### [СПИСОК ЗАДАНИЙ]
1. Объясните по фрагменту страницы, почему автор решил скрывать своё имя тщательнее и выдать псевдоним за реальное лицо. Ответ дайте в одном–трёх предложениях.
2. Перескажите кратко абзац фрагмента страницы, начинающийся словами «Через полгода у меня был готов текст», сохранив его основные факты.

### [ФРАГМЕНТ СТРАНИЦЫ]
У моего друга были налаженные каналы отправки текстов на Запад. Это отдельная тема, сейчас не буду отвлекаться, хотя когда-нибудь к ней вернусь. Переснятые фотографии были отправлены сразу же, но где-то заблудились, дошли со второго раза. Этим каналом позже ушла и моя рукопись. Но сначала ее надо было написать.
Время шло, безвременно усопшего Брежнева сменил Андропов Ю. В., присмотр за гражданами – чтобы они, как глупые дети, чего не натворили – сразу стал внимательнее. Раз уж пишешь под чужим именем, сказал я себе, раз уж скрываешь свое, скрывай его лучше. Псевдоним должен делать вид, что он вовсе не псевдоним, а реальное лицо. Но для надзирающих за тамиздатом малоинтересное. Пусть это будет женщина, давно живущая на Западе, попала туда по замужеству, в СССР училась на архитектора, отсюда интерес к храмовому зодчеству. В конце рукописи я дал об этой даме такую справку: Нина Ивановна Molyneux, урожденная Потапович, родилась во время войны в Астрахани в семье эвакуированных партработников. С 70-х годов живет с мужем и двумя детьми в Trois-Rivières (Québec), Канада. Справка вызывала зевоту, было понятно, что ничего больше эта добрая женщина не напишет.
Через полгода у меня был готов текст примерно в 230 тысяч знаков. Получалась уже книга, хоть и маленькая. А если с полным воспроизведением фотографий альбома и подписей к ним, то и не совсем маленькая. Помню, меня мучило, с чего начать. Сколь бы ужасным ни выглядело это задокументированное убийство огромного храма, человек, знакомый с темой лишь в общих чертах, вполне мог сказать: ну, таких историй тысячи, кому же не известно, что советская власть уничтожала церкви без счета.

### [Сохранённые строки]
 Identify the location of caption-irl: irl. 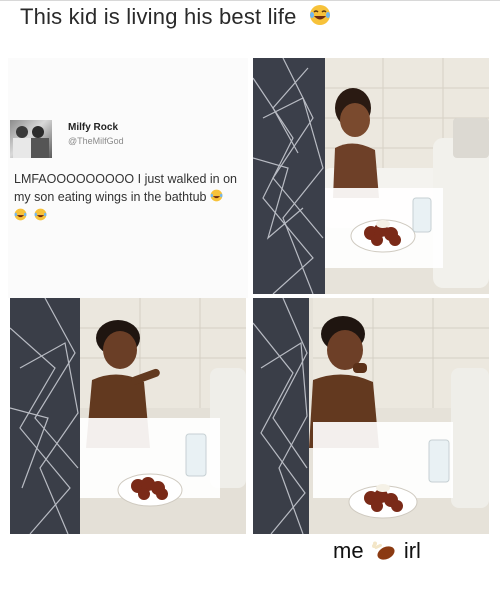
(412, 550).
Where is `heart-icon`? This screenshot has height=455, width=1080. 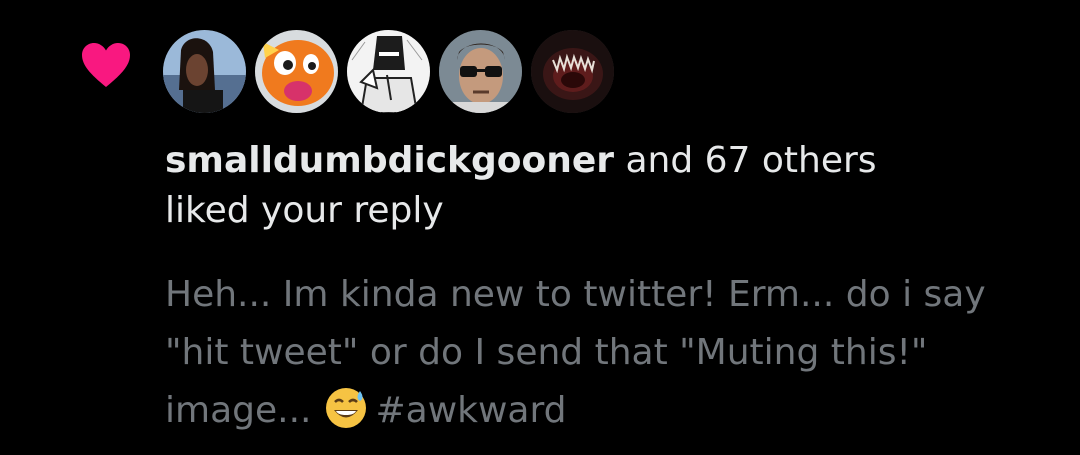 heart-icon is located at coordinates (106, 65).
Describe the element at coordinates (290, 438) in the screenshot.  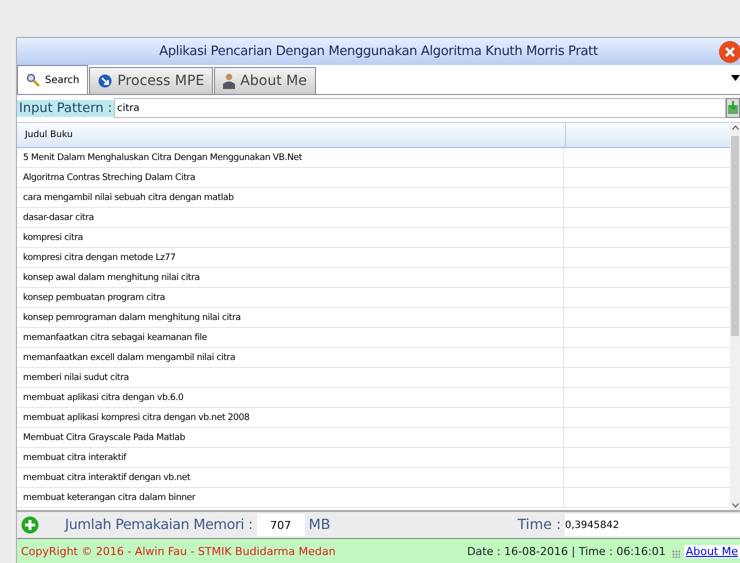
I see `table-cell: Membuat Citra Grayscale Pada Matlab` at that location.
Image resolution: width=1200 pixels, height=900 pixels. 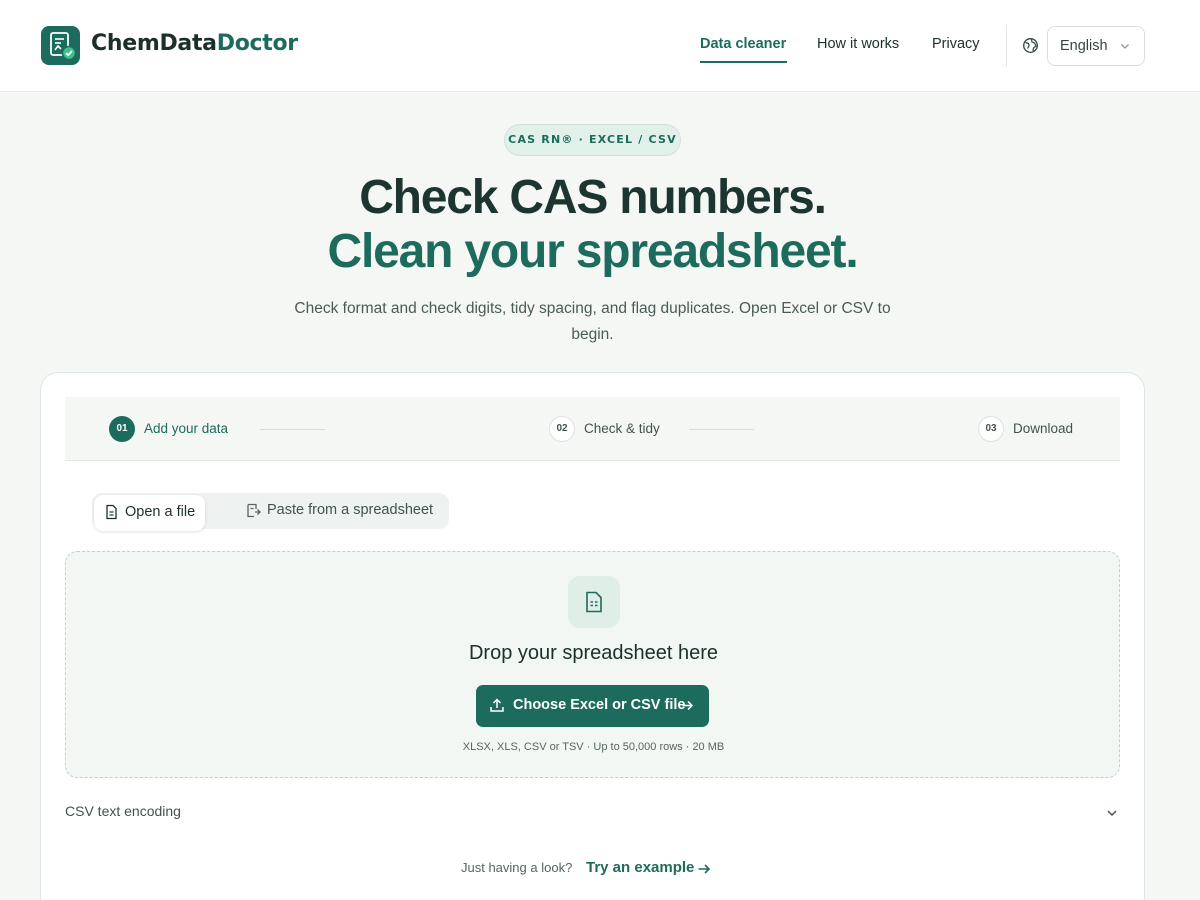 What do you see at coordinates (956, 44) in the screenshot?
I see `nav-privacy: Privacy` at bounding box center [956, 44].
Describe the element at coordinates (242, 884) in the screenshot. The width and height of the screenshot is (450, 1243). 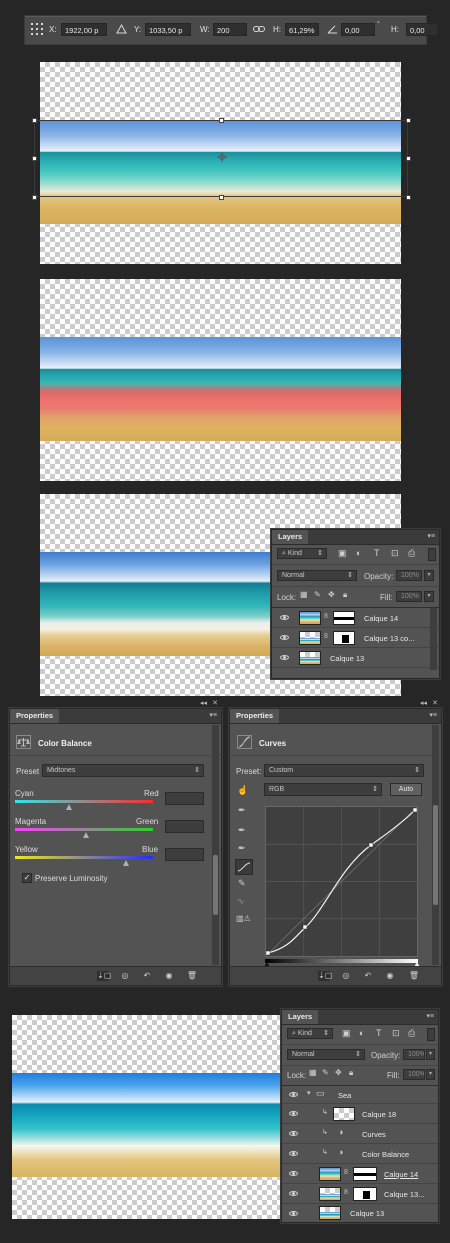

### [ОТВЕТЫ НА ЗАДАНИЯ]
1. Брежнева сменил Андропов, и надзор за гражданами сразу стал внимательнее. Поэтому автор рассудил: раз уж пишешь под чужим именем и скрываешь своё, скрывать его нужно лучше.

2. Через полгода был готов текст объёмом около 230 тысяч знаков. Это была небольшая книга, а с полным воспроизведением фотографий альбома и подписей к ним уже не совсем маленькая. Автора мучил вопрос, с чего начать. Человек, знакомый с темой лишь в общих чертах, мог счесть даже задокументированное уничтожение огромного храма одной из тысяч подобных историй, ведь всем известно, что советская власть уничтожала церкви без счёта.